# [WHAT IS NEEDED]
For each entry, repeat the text exactly and omit any picture it holds.

[INPUT DATA — start]

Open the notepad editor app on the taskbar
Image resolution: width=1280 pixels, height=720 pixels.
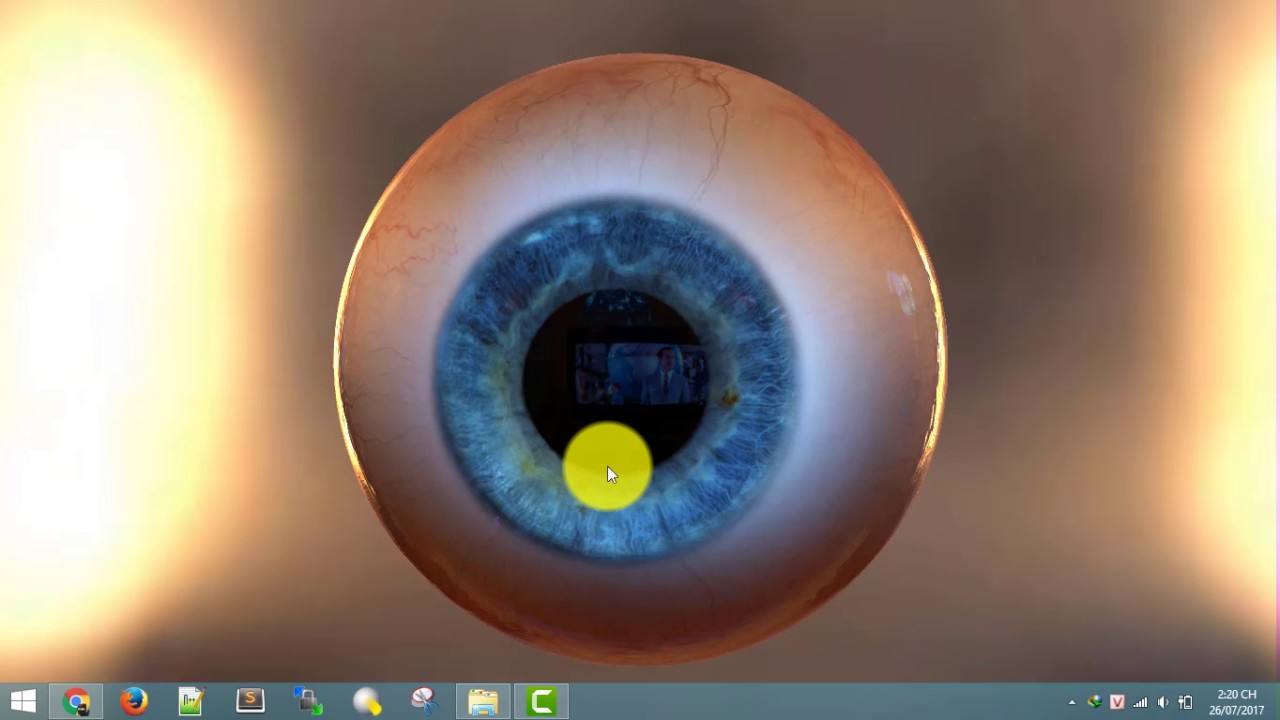(190, 700)
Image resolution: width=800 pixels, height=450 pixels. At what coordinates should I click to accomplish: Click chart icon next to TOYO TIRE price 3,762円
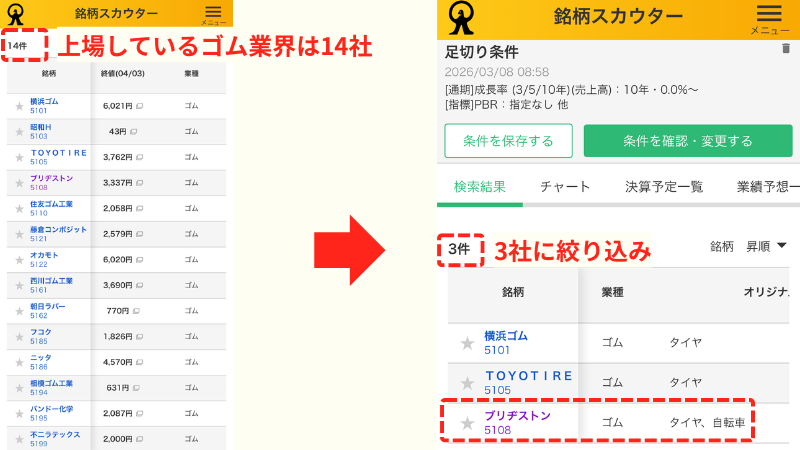click(x=139, y=156)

[INPUT DATA — finish]

# [RESULT OF THIS EXERCISE]
Open the notepad editor app on the taskbar
Image resolution: width=1280 pixels, height=720 pixels.
(190, 700)
Image resolution: width=800 pixels, height=450 pixels. At what coordinates should I click to accomplish: Click chart icon next to TOYO TIRE price 3,762円
click(x=139, y=156)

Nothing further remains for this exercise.